De mon vivant, il m'est ainsi possible de faire des donations à mon conjoint ou à mes descendants. Avec plusieurs avantages.

Donner de son vivant pour garder le contrôle de son patrimoine

Si je veux garder la pleine maîtrise de mon patrimoine, j'ai forcément intérêt à donner des biens à mes héritiers de mon vivant. Cela semble une évidence mais c'est un point important dans la préparation de ma succession. Surtout lorsque j'ai passé toute ma vie à constituer un patrimoine dans l'objectif de le transmettre aux personnes qui me sont le plus chères.

En faisant une donation de mon vivant, je peux par exemple décider d'avantager l'un ou l'autre de mes héritiers. Le dispositif de la " donation hors part successorale " m'en donne le droit : j'attribue une partie de la quotité disponible à un héritier réservataire que j'ai désigné.
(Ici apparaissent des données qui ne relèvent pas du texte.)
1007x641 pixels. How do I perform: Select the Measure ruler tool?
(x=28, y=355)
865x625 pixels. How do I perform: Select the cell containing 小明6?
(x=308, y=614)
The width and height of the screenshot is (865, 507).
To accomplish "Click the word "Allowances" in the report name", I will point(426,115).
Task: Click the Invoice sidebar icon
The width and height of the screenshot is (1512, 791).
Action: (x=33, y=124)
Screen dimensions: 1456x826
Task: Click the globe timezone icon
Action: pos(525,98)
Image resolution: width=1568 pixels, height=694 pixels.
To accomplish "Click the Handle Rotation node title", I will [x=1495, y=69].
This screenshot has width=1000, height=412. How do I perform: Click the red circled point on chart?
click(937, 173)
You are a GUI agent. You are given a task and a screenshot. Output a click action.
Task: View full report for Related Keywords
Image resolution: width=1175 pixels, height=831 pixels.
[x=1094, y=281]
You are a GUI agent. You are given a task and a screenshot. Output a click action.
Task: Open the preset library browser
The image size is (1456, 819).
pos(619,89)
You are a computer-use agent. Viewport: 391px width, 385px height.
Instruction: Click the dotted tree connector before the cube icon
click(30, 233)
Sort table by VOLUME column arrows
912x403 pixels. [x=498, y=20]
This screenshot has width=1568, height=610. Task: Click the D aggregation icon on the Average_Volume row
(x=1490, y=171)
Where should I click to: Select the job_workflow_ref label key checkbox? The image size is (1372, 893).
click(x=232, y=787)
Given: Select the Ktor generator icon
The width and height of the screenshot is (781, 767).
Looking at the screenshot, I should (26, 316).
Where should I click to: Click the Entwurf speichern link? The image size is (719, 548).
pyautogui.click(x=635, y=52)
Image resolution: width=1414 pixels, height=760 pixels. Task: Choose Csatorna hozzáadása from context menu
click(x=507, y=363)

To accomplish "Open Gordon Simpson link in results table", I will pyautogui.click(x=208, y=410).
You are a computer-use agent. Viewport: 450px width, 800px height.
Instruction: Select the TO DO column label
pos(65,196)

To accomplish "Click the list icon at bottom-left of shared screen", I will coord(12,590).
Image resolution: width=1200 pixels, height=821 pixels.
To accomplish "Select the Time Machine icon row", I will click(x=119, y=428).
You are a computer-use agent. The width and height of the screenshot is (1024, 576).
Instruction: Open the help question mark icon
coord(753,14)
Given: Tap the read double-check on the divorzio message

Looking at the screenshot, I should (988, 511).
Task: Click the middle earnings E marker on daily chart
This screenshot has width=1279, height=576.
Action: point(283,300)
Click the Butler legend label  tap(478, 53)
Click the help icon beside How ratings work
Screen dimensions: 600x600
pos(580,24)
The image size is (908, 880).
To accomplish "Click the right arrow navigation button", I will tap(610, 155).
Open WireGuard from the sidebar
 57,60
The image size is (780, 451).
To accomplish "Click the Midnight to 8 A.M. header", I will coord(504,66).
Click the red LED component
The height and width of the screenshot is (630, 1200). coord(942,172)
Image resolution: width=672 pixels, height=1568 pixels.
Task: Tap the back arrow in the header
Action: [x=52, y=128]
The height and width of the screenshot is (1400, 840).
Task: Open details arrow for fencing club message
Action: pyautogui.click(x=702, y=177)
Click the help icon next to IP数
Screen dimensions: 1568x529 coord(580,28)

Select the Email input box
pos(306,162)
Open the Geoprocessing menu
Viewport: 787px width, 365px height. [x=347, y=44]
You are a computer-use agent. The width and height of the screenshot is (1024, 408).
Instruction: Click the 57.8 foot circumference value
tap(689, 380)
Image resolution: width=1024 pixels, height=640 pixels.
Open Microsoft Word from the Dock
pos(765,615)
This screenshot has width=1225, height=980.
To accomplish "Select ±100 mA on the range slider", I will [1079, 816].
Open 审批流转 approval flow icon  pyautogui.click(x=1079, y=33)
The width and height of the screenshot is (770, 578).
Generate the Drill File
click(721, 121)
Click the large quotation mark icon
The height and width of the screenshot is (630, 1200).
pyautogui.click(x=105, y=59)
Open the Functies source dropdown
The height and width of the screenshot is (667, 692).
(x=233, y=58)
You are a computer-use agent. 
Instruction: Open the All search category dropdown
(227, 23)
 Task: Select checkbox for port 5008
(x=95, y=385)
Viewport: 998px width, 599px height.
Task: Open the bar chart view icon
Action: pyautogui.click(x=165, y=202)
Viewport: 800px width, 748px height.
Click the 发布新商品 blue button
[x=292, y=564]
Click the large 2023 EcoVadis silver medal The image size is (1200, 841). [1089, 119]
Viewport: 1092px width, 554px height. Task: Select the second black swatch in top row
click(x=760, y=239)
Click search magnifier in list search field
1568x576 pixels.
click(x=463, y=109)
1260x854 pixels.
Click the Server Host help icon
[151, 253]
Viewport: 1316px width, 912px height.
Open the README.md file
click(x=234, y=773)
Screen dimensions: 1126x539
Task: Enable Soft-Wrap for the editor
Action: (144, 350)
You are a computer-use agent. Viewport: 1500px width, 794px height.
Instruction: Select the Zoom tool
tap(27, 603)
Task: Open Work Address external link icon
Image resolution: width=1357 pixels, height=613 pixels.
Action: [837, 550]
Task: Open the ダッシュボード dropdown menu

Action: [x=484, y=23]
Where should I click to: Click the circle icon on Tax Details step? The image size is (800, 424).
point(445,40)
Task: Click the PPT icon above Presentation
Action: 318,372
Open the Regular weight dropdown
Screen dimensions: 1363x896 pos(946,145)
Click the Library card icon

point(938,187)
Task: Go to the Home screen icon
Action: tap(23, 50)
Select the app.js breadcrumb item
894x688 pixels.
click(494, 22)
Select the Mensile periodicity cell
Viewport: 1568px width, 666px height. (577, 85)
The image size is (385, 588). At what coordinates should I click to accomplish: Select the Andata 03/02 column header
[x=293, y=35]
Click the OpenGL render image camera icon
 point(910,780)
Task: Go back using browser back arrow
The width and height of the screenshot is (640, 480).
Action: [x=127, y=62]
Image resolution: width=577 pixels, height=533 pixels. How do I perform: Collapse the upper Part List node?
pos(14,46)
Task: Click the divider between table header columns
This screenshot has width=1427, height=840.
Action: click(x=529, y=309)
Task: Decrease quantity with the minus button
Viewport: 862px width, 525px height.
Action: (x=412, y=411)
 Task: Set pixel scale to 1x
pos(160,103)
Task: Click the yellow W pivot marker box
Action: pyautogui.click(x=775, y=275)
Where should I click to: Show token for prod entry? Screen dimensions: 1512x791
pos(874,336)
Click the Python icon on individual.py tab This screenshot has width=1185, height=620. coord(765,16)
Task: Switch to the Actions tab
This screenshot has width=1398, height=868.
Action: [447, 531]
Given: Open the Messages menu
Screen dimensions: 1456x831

Il vaut aussi mieux que je donne de mon vivant si je veux faire une transmission en douceur de mes biens. Ainsi, prendre cette disposition me permet de séparer l'usufruit d'un bien de sa nue-propriété. En clair, je peux transmettre la propriété et les devoirs du bien à l'un de mes enfants ou à mon conjoint tout en en gardant la jouissance. Cette séparation est particulièrement intéressante si la succession comprend un bien immobilier : c'est mon héritier qui en est le propriétaire mais je peux continuer à y vivre.

Donner de son vivant pour bénéficier d'abattements fiscaux

En plus de permettre de gérer sa transmission successorale, la donation de son vivant a des avantages fiscaux.

Les dons de sommes d'argent sont exonérées dans la limite de 31 865 euros lorsque la donation est faite à des enfants, petits-enfants, arrière-petits-enfants (ou neveu et nièce s'il n'y a pas de descendance). Les conditions pour profiter de cette exonération sont les suivantes:

  • le donateur doit être âgé de moins de 80 ans au jour de la donation,
  • l'héritier qui reçoit la donation doit être majeur,
  • respecter un laps de temps de 15 ans entre deux donations dans la limite de 31 865 euros.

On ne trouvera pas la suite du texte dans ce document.